Each line of the records that follow must come back exactly, with pictures skipped.
------------------------------------------------------------------------
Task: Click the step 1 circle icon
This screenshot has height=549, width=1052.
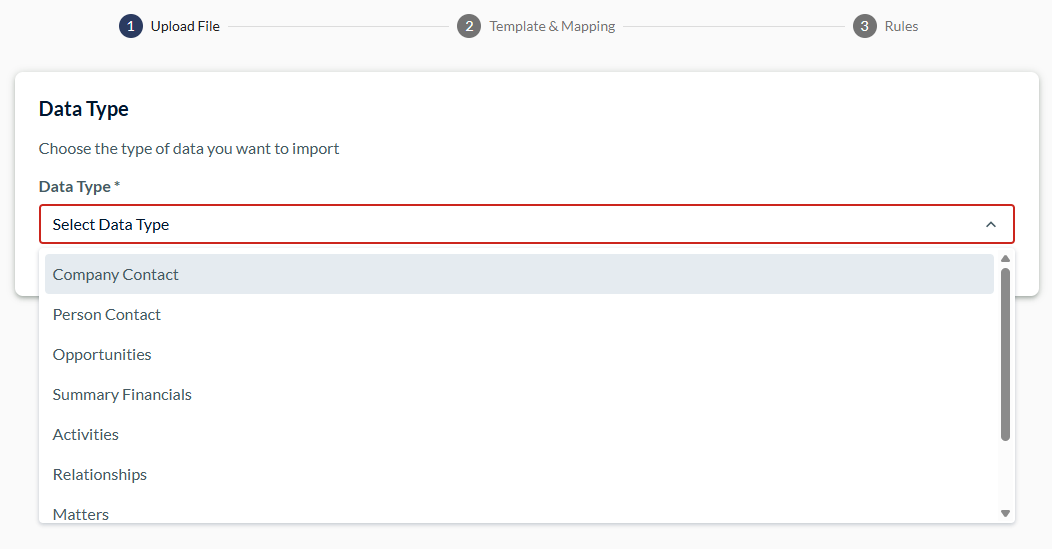Action: [x=131, y=26]
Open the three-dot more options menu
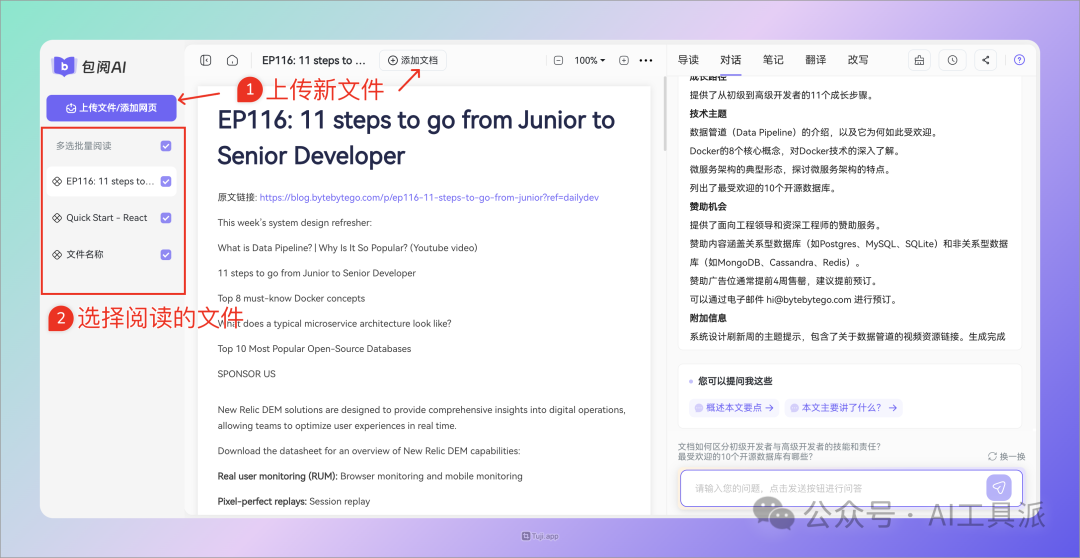Viewport: 1080px width, 558px height. (646, 60)
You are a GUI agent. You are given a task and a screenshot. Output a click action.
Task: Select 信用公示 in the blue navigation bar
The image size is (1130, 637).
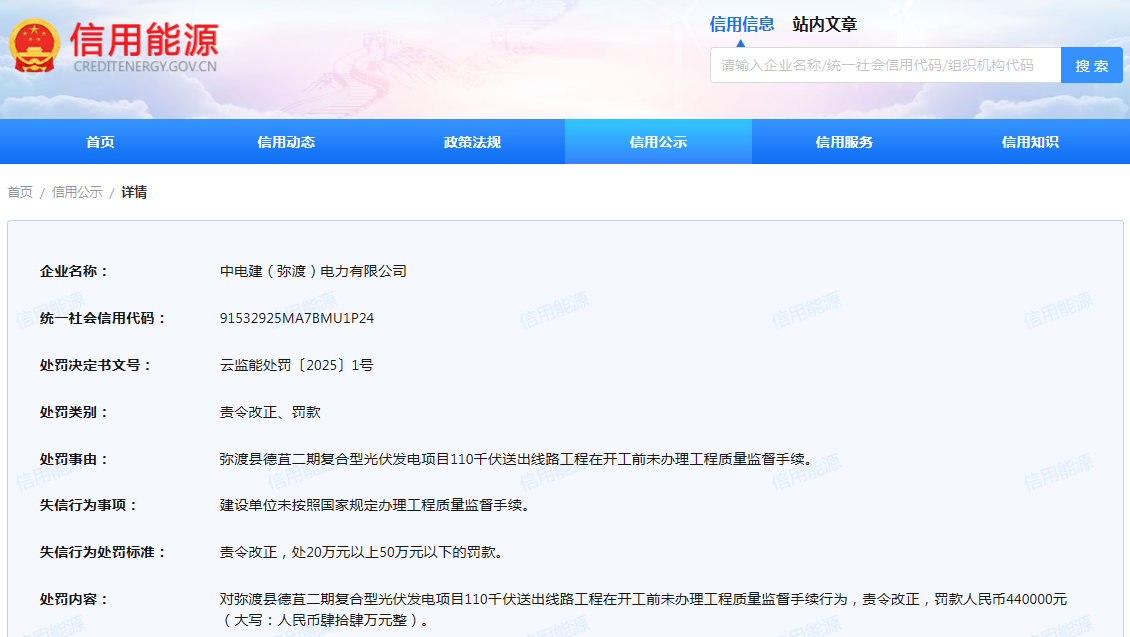pyautogui.click(x=658, y=142)
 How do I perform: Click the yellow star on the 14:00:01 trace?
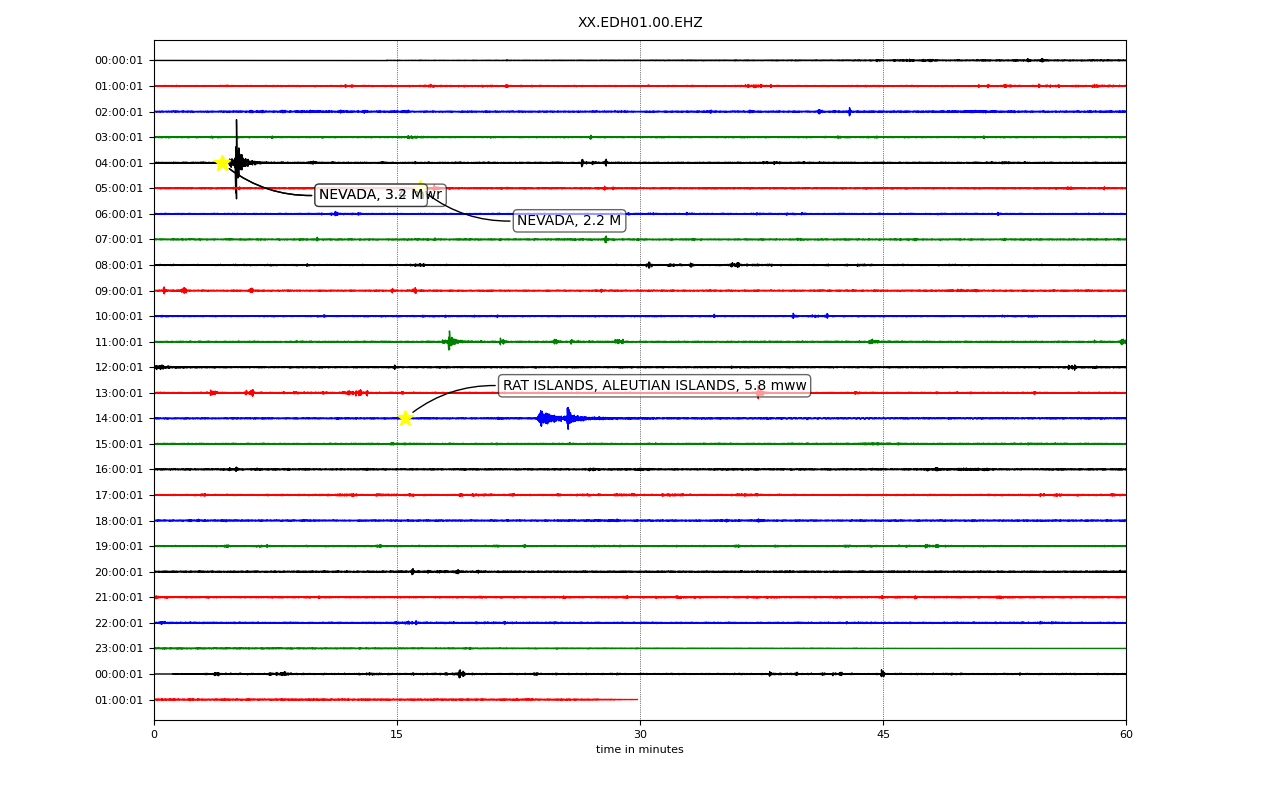[405, 418]
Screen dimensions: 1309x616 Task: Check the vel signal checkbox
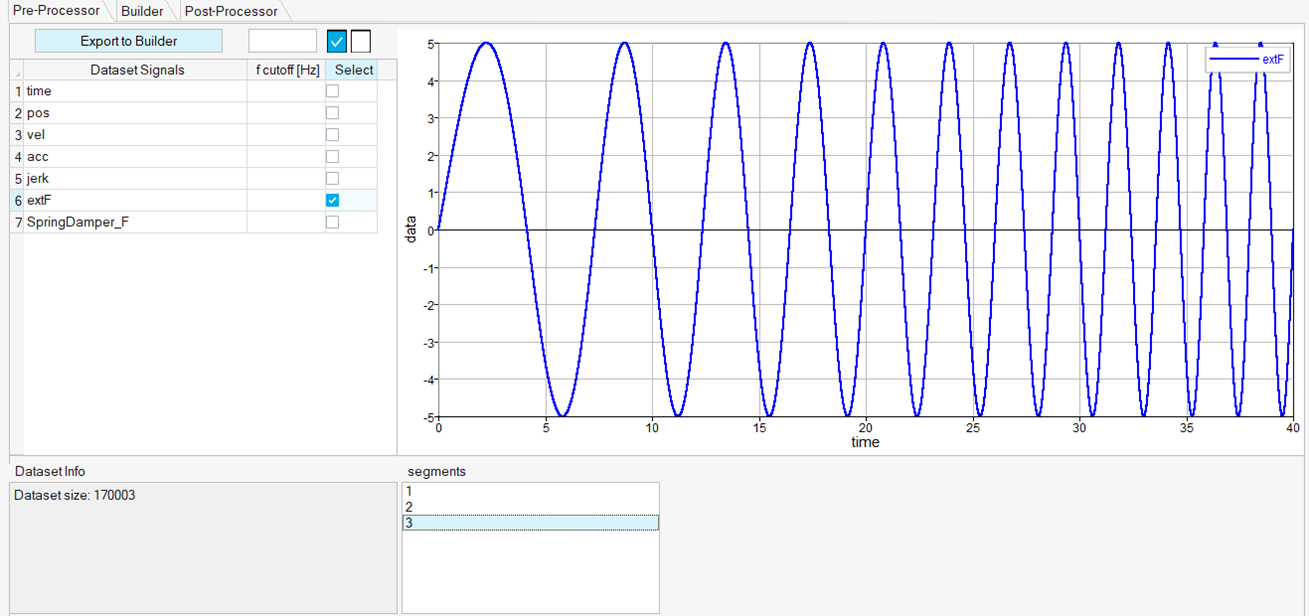click(332, 135)
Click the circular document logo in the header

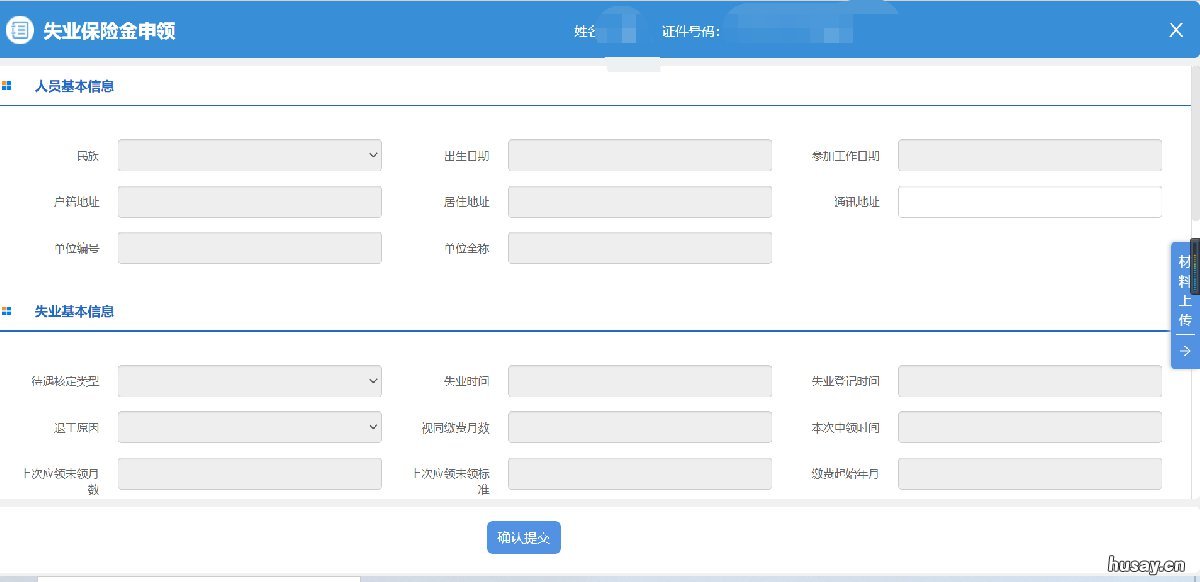click(20, 29)
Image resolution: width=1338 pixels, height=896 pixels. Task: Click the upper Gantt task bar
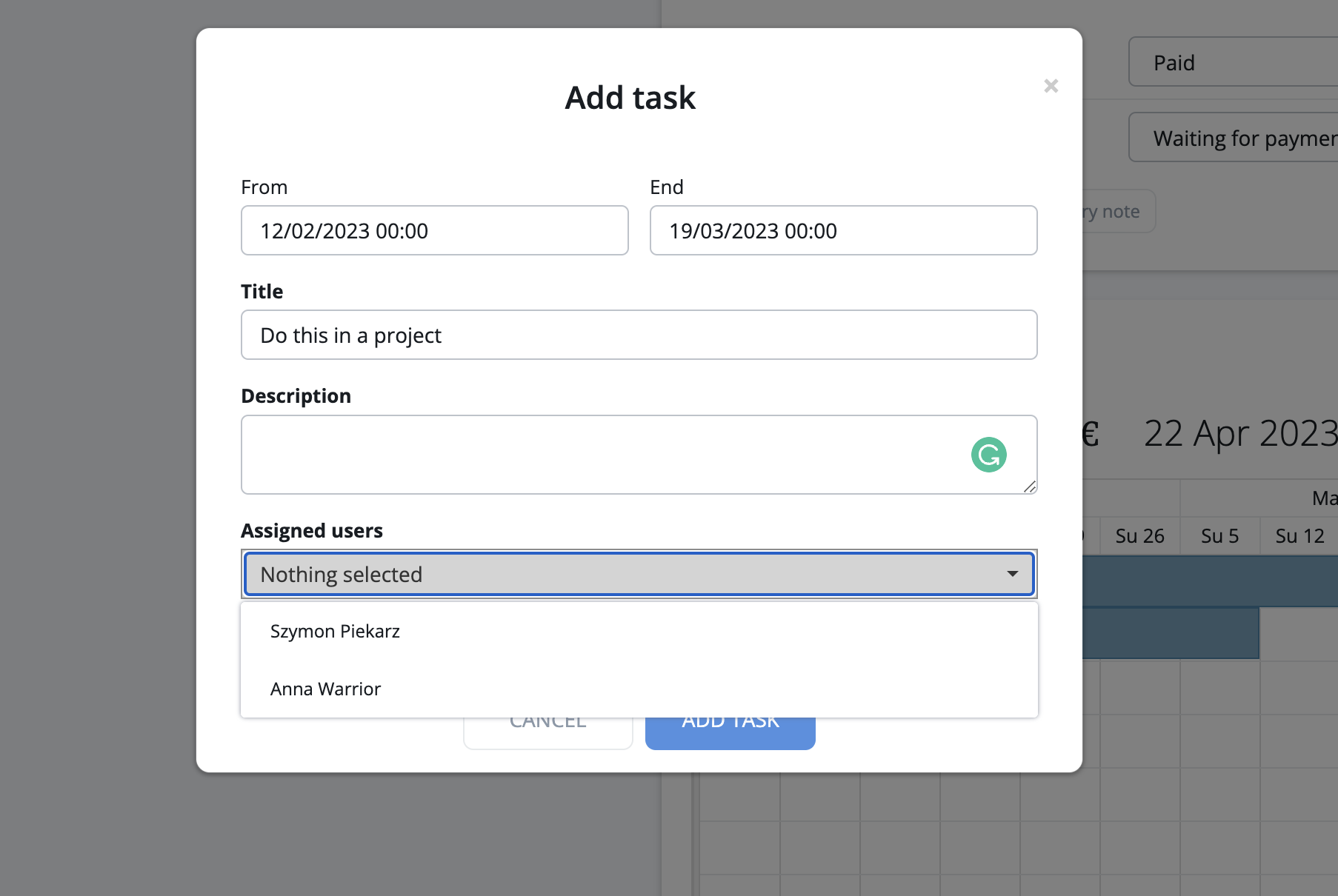point(1209,582)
------------------------------------------------------------------------
• PROBLEM SOLUTION:
Task: Click the step 1 circle icon
This screenshot has height=549, width=1052.
Action: [x=131, y=26]
Open the three-dot more options menu
Viewport: 1080px width, 558px height. (646, 60)
You are a GUI agent. You are given a task and a screenshot. Output a click action.
Task: Select 信用公示 in the blue navigation bar
The image size is (1130, 637).
pyautogui.click(x=658, y=142)
 How do I perform: Click the yellow star on the 14:00:01 trace?
[405, 418]
Screen dimensions: 1309x616 Task: Check the vel signal checkbox
click(332, 135)
Click the circular document logo in the header

click(20, 29)
Image resolution: width=1338 pixels, height=896 pixels. Task: Click the upper Gantt task bar
point(1209,582)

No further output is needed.